Once we have our data file, we can plot it using the following gnuplot configuration file:

set term png color
set output "connections.gif"

set xdata time
set timefmt "%H %M %S"
set xrange ["00 00 00":"24 00 00"]
set xlabel "mountain time"
set format x "%H:%M"
set bmargin 3
set ylabel "connections"
set yrange [0:100]

plot "connections.log" using 4:7 title "connections" w l lt 3

And the result is a graph like the one in Figure 4-4.

Graph of database connections over one day, no leak

Figure 4-4. Graph of database connections over one day, no leak

We can also easily store this connection data in a database table itself, as we did with the ps data. Having done that, we can adapt the dynamic graph generation CGI script above to plot connection data. This is very useful for finding “leaks” in database connections — that is, connections that do not get cleaned up after use. This typically happens because of poor or nonexistent error handling, which leaves an unused database connection in limbo. Figure 4-5 is an example CGI-generated graph over 30 days, showing how the database connections build up between restarts of the Weblogic application server. The server was restarted on 10/13, 10/25, 10/30, and 11/3.

Database connections over several weeks, showing leak

Figure 4-5. Database connections over several weeks, showing leak

Using Java for Monitoring

Just because I prefer Perl doesn’t mean you have to use Perl. Here is an example Java program that monitors the first edition of this book’s Amazon sales rank. I wrote a Perl program that does the same thing, and Ian Darwin, the author of O’Reilly’s Java Cookbook, showed me that it’s not much harder in Java. Thanks to Ian for the following example:

import java.io.*;
import com.darwinsys.util.FileIO;
import java.net.*;
import java.text.*;
import java.util.*;
import org.apache.regexp.*;

/** Graph of a book's sales rank on a given bookshop site.
* @author Ian F. Darwin, ian@darwinsys.com, Java Cookbook author,
*      translated fairly literally from Perl into Java.
* @author Patrick Killelea <p@patrick.net>: original Perl version,
*      from the 2nd edition of his book "Web Performance Tuning".
* @version $Id: BookRank.java,v 1.10 2001/04/10 00:28:02 ian Exp $
*/

public class BookRank {
       public final static String ISBN = "0937175307";
       public final static String DATA_FILE = "lint.sales";
       public final static String GRAPH_FILE = "lint.png";
       public final static String TITLE = "Checking C Prog w/ Lint";
       public final static String QUERY = "

------

> SHORT PROBLEM 1: Repeat, word for word, the part of the monitoring excerpt between "set format x" and "in Figure 4-4.", inclusive.

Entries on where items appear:

------

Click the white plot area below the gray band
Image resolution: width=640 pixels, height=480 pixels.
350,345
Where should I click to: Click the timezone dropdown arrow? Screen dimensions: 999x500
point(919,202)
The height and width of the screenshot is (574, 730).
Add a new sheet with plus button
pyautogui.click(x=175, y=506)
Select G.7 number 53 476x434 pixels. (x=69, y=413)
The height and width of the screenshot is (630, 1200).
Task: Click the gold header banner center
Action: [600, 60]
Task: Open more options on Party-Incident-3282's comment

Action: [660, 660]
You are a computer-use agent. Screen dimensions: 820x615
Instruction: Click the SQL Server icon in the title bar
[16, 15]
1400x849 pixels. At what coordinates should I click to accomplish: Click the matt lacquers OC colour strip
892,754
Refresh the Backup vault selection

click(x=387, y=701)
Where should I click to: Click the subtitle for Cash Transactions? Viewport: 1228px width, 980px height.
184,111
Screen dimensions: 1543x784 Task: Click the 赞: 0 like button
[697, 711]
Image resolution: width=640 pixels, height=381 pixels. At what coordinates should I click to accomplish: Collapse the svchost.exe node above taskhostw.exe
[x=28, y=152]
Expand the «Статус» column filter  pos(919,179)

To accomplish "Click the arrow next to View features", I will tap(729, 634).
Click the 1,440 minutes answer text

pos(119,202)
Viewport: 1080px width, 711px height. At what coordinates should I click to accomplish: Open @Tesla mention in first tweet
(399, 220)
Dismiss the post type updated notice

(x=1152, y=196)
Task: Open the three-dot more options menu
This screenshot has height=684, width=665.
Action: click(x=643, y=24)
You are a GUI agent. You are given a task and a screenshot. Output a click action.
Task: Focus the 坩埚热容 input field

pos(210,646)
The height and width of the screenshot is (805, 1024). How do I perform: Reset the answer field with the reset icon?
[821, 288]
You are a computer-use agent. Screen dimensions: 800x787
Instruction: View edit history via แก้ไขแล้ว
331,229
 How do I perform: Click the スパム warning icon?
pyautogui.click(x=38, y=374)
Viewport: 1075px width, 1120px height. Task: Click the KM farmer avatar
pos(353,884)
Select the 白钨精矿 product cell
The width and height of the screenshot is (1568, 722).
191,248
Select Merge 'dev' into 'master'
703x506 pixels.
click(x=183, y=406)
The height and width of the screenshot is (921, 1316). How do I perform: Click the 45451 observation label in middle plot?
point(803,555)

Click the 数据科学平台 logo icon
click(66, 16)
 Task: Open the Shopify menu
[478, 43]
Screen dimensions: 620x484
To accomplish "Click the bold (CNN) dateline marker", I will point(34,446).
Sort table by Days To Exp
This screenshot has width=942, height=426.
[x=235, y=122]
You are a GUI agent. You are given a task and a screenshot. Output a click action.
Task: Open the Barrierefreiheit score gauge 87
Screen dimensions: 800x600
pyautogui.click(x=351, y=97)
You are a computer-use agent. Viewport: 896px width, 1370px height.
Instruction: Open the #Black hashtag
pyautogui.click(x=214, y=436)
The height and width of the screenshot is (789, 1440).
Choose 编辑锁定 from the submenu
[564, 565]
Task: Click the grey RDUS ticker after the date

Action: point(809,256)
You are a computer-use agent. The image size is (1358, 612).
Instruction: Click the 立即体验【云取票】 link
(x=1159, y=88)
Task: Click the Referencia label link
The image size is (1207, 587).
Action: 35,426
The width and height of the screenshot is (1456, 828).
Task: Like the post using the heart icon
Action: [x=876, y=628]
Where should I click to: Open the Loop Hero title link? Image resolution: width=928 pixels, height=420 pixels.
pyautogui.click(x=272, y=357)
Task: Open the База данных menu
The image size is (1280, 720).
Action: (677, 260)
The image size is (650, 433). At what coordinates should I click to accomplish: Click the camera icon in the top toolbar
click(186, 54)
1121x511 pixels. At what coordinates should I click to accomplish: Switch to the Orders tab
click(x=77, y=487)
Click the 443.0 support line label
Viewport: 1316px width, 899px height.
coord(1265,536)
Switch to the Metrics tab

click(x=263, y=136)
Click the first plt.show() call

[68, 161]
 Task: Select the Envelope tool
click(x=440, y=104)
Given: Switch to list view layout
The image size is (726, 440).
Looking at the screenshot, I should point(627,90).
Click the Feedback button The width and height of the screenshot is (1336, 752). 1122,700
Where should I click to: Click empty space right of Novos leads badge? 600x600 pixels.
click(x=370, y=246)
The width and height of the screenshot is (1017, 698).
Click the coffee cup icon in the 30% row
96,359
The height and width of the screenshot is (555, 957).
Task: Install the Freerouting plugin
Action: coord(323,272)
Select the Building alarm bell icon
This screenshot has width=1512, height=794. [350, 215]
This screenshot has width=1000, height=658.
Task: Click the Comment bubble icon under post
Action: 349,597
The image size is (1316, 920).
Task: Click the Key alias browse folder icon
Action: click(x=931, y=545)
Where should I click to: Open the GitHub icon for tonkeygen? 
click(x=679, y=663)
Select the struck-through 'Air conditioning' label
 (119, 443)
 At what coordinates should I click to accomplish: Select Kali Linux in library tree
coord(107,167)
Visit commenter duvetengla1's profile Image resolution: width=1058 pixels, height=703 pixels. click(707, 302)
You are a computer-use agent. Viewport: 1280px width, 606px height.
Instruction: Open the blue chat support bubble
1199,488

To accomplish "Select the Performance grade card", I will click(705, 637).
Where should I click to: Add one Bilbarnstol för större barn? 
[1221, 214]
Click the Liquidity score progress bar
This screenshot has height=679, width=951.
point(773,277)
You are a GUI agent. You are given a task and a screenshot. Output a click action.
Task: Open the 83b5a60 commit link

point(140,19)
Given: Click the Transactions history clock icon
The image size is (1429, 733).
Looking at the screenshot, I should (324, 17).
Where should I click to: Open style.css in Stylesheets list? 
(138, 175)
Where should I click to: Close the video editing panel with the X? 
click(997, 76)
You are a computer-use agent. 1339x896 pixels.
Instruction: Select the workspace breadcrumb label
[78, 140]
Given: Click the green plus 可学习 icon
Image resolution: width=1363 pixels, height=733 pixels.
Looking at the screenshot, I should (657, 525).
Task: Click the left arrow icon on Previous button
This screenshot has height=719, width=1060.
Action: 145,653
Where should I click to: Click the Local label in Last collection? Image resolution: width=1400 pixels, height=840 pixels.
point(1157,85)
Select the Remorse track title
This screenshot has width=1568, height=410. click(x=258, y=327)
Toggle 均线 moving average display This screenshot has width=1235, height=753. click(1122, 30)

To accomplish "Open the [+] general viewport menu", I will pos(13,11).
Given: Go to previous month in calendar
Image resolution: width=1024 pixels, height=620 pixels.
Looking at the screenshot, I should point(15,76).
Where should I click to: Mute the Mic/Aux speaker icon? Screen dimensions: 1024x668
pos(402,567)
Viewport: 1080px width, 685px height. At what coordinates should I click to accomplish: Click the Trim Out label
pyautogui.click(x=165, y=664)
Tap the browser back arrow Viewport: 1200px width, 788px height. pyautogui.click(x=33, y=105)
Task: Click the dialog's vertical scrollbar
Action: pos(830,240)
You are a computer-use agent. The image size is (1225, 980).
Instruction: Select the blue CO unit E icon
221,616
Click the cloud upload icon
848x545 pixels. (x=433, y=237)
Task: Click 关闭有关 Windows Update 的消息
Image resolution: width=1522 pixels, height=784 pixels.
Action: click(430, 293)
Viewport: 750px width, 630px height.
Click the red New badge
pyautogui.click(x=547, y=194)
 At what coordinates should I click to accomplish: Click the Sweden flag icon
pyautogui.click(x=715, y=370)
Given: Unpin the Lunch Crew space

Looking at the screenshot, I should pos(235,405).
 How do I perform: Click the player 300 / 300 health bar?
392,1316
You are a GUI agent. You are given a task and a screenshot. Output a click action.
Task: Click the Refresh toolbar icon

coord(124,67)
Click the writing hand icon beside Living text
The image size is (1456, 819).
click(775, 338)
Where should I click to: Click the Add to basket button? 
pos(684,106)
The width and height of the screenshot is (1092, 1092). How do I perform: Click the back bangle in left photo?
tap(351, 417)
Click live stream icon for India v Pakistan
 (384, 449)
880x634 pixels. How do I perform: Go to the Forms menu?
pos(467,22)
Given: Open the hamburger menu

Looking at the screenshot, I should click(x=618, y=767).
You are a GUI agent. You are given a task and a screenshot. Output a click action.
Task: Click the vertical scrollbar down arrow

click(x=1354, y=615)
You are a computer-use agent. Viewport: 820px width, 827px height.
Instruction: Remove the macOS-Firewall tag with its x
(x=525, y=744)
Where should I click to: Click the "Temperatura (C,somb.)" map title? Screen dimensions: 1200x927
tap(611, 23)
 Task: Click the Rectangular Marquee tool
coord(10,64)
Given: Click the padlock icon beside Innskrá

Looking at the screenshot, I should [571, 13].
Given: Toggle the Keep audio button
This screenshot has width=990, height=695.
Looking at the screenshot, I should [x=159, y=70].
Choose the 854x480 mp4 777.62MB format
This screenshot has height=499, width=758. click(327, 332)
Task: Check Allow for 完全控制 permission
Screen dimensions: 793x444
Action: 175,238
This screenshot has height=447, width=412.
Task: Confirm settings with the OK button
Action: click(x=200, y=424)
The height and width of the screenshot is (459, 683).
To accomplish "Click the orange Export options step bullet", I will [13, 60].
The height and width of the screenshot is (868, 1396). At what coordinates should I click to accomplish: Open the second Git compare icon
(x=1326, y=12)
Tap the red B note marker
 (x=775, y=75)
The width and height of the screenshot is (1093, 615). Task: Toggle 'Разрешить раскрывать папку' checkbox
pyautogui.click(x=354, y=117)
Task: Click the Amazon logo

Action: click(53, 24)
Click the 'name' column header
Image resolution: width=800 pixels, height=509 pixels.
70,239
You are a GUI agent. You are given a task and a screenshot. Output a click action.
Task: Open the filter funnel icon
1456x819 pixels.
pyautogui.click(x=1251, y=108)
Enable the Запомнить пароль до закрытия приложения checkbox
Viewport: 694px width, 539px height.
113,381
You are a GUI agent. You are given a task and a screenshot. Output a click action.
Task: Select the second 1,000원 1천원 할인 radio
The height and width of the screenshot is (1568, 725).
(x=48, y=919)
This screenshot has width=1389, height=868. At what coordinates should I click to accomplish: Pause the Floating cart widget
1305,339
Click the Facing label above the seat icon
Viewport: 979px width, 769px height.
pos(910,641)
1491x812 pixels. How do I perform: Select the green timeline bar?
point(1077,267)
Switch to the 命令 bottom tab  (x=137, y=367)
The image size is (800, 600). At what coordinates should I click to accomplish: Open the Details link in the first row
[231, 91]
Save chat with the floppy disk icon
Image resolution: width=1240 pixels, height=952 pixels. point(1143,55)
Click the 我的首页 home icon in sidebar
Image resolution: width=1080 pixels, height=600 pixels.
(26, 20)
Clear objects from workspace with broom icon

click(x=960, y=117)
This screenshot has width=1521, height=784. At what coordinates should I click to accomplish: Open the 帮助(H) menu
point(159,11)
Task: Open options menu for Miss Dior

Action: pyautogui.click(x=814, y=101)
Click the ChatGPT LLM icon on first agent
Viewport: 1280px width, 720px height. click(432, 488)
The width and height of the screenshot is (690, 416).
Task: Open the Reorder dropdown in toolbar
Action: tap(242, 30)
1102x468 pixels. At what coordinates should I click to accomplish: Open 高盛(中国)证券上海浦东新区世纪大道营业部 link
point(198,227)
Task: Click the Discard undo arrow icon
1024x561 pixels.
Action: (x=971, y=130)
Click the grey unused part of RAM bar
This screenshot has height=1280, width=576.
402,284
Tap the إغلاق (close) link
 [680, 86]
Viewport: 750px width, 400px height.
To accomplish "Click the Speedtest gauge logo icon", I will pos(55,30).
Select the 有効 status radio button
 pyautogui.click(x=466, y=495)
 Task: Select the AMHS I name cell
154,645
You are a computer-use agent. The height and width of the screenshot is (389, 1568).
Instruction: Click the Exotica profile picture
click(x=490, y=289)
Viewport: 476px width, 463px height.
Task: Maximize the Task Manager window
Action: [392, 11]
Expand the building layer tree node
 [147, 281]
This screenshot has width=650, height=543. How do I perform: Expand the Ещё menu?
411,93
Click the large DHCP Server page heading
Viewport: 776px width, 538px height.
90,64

------

> SHORT PROBLEM 2: Reproduce exactly the lines of the records between the lines holding "Task: Open the База данных menu" and "Looking at the screenshot, I should point(627,90).", inclusive, and give only those lines.

> CORRECT ANSWER 1:
set format x "%H:%M"
set bmargin 3
set ylabel "connections"
set yrange [0:100]

plot "connections.log" using 4:7 title "connections" w l lt 3

And the result is a graph like the one in Figure 4-4.

> CORRECT ANSWER 2:
Task: Open the База данных menu
The image size is (1280, 720).
Action: (677, 260)
The image size is (650, 433). At what coordinates should I click to accomplish: Click the camera icon in the top toolbar
click(186, 54)
1121x511 pixels. At what coordinates should I click to accomplish: Switch to the Orders tab
click(x=77, y=487)
Click the 443.0 support line label
Viewport: 1316px width, 899px height.
coord(1265,536)
Switch to the Metrics tab

click(x=263, y=136)
Click the first plt.show() call

[68, 161]
 Task: Select the Envelope tool
click(x=440, y=104)
Given: Switch to list view layout
The image size is (726, 440).
Looking at the screenshot, I should point(627,90).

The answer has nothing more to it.